_Task item_: Output each record exactly. Leave none out.

[[ Exercise materials open ]]

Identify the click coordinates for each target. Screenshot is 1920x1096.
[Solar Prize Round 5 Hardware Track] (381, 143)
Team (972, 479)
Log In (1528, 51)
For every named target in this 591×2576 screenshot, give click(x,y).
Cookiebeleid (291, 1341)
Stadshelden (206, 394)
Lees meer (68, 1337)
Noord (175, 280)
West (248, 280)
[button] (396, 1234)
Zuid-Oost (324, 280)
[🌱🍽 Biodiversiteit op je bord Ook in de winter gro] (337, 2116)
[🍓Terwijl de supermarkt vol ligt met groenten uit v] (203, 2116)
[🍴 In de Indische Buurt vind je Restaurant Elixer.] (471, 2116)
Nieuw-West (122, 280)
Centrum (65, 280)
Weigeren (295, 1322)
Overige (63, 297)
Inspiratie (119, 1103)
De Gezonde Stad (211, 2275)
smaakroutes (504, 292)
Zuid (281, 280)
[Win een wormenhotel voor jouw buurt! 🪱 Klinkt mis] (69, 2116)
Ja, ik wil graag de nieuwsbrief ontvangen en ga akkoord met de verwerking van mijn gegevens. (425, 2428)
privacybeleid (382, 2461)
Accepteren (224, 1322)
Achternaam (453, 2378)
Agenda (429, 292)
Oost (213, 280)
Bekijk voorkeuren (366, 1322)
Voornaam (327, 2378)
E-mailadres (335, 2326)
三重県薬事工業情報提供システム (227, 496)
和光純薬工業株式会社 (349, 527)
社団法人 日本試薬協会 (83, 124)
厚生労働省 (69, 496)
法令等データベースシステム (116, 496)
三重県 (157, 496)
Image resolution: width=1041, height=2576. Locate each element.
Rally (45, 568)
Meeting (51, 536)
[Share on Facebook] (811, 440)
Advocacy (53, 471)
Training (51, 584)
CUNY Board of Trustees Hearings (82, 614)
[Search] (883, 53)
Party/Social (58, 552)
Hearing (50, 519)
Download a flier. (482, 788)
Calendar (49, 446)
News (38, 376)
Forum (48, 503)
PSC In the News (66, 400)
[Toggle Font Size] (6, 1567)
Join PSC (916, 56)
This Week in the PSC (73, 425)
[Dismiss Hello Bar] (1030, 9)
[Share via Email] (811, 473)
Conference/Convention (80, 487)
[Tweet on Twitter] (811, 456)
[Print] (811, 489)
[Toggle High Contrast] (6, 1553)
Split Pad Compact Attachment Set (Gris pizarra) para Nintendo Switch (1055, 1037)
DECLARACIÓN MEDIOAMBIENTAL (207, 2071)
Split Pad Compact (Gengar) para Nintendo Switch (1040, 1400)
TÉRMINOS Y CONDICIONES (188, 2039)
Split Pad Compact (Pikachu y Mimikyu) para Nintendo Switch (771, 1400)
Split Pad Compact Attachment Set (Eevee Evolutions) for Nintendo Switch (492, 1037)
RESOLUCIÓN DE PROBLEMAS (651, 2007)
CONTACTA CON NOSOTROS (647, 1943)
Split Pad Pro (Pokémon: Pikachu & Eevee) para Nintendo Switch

[[ Exercise materials closed ]]

_Response_:
Identify the click coordinates for each target. Screenshot is 1920x1096.
[Solar Prize Round 5 Hardware Track] (381, 143)
Team (972, 479)
Log In (1528, 51)
For every named target in this 591×2576 screenshot, give click(x,y).
Cookiebeleid (291, 1341)
Stadshelden (206, 394)
Lees meer (68, 1337)
Noord (175, 280)
West (248, 280)
[button] (396, 1234)
Zuid-Oost (324, 280)
[🌱🍽 Biodiversiteit op je bord Ook in de winter gro] (337, 2116)
[🍓Terwijl de supermarkt vol ligt met groenten uit v] (203, 2116)
[🍴 In de Indische Buurt vind je Restaurant Elixer.] (471, 2116)
Nieuw-West (122, 280)
Centrum (65, 280)
Weigeren (295, 1322)
Overige (63, 297)
Inspiratie (119, 1103)
De Gezonde Stad (211, 2275)
smaakroutes (504, 292)
Zuid (281, 280)
[Win een wormenhotel voor jouw buurt! 🪱 Klinkt mis] (69, 2116)
Ja, ik wil graag de nieuwsbrief ontvangen en ga akkoord met de verwerking van mijn gegevens. (425, 2428)
privacybeleid (382, 2461)
Accepteren (224, 1322)
Achternaam (453, 2378)
Agenda (429, 292)
Oost (213, 280)
Bekijk voorkeuren (366, 1322)
Voornaam (327, 2378)
E-mailadres (335, 2326)
三重県薬事工業情報提供システム (227, 496)
和光純薬工業株式会社 (349, 527)
社団法人 日本試薬協会 (83, 124)
厚生労働省 (69, 496)
法令等データベースシステム (116, 496)
三重県 (157, 496)
Image resolution: width=1041, height=2576. Locate each element.
Rally (45, 568)
Meeting (51, 536)
[Share on Facebook] (811, 440)
Advocacy (53, 471)
Training (51, 584)
CUNY Board of Trustees Hearings (82, 614)
[Search] (883, 53)
Party/Social (58, 552)
Hearing (50, 519)
Download a flier. (482, 788)
Calendar (49, 446)
News (38, 376)
Forum (48, 503)
PSC In the News (66, 400)
[Toggle Font Size] (6, 1567)
Join PSC (916, 56)
This Week in the PSC (73, 425)
[Dismiss Hello Bar] (1030, 9)
[Share via Email] (811, 473)
Conference/Convention (80, 487)
[Tweet on Twitter] (811, 456)
[Print] (811, 489)
[Toggle High Contrast] (6, 1553)
Split Pad Compact Attachment Set (Gris pizarra) para Nintendo Switch (1055, 1037)
DECLARACIÓN MEDIOAMBIENTAL (207, 2071)
Split Pad Compact (Gengar) para Nintendo Switch (1040, 1400)
TÉRMINOS Y CONDICIONES (188, 2039)
Split Pad Compact (Pikachu y Mimikyu) para Nintendo Switch (771, 1400)
Split Pad Compact Attachment Set (Eevee Evolutions) for Nintendo Switch (492, 1037)
RESOLUCIÓN DE PROBLEMAS (651, 2007)
CONTACTA CON NOSOTROS (647, 1943)
Split Pad Pro (Pokémon: Pikachu & Eevee) para Nintendo Switch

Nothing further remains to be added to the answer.